▶ **EXCERPTED DATA**
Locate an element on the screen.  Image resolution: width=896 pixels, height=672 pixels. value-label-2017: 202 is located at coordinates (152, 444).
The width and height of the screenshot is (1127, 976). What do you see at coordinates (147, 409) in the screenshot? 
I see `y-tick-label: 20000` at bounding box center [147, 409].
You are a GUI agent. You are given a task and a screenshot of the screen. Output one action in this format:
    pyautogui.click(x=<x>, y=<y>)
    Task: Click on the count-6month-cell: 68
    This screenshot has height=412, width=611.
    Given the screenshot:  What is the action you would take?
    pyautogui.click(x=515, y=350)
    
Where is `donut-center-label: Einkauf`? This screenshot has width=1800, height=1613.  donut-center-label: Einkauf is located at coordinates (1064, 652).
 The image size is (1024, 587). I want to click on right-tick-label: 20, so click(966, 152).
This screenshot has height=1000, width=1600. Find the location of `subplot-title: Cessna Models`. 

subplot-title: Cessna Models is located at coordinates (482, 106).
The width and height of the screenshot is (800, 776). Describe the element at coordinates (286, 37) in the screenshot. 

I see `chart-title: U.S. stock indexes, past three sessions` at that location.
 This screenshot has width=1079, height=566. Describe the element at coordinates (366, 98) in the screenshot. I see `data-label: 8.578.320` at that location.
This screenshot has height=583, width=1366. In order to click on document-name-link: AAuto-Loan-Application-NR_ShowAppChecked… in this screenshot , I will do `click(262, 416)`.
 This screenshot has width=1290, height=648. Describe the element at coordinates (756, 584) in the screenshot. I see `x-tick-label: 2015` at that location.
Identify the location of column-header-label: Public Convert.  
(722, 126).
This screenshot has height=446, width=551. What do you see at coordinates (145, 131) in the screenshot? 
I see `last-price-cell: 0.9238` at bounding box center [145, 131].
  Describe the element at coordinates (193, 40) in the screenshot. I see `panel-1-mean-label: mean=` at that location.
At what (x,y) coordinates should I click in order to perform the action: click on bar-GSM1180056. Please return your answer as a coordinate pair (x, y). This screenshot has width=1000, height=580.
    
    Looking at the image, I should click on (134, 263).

▶ **YOUR TASK**
Write the lines above as a JSON list of strings, with one string for each line and blank lines omitted.

▶ **YOUR RESPONSE**
[
  "Locate an element on the screen.  Image resolution: width=896 pixels, height=672 pixels. value-label-2017: 202 is located at coordinates (152, 444).",
  "The width and height of the screenshot is (1127, 976). What do you see at coordinates (147, 409) in the screenshot? ",
  "I see `y-tick-label: 20000` at bounding box center [147, 409].",
  "You are a GUI agent. You are given a task and a screenshot of the screen. Output one action in this format:",
  "    pyautogui.click(x=<x>, y=<y>)",
  "    Task: Click on the count-6month-cell: 68",
  "    This screenshot has height=412, width=611.",
  "    Given the screenshot:  What is the action you would take?",
  "    pyautogui.click(x=515, y=350)",
  "Where is `donut-center-label: Einkauf`? This screenshot has width=1800, height=1613.  donut-center-label: Einkauf is located at coordinates (1064, 652).",
  " The image size is (1024, 587). I want to click on right-tick-label: 20, so click(966, 152).",
  "This screenshot has height=1000, width=1600. Find the location of `subplot-title: Cessna Models`. ",
  "subplot-title: Cessna Models is located at coordinates (482, 106).",
  "The width and height of the screenshot is (800, 776). Describe the element at coordinates (286, 37) in the screenshot. ",
  "I see `chart-title: U.S. stock indexes, past three sessions` at that location.",
  " This screenshot has width=1079, height=566. Describe the element at coordinates (366, 98) in the screenshot. I see `data-label: 8.578.320` at that location.",
  "This screenshot has height=583, width=1366. In order to click on document-name-link: AAuto-Loan-Application-NR_ShowAppChecked… in this screenshot , I will do `click(262, 416)`.",
  " This screenshot has width=1290, height=648. Describe the element at coordinates (756, 584) in the screenshot. I see `x-tick-label: 2015` at that location.",
  "Identify the location of column-header-label: Public Convert.  ",
  "(722, 126).",
  "This screenshot has height=446, width=551. What do you see at coordinates (145, 131) in the screenshot? ",
  "I see `last-price-cell: 0.9238` at bounding box center [145, 131].",
  "  Describe the element at coordinates (193, 40) in the screenshot. I see `panel-1-mean-label: mean=` at that location.",
  "At what (x,y) coordinates should I click in order to perform the action: click on bar-GSM1180056. Please return your answer as a coordinate pair (x, y). This screenshot has width=1000, height=580.",
  "    Looking at the image, I should click on (134, 263)."
]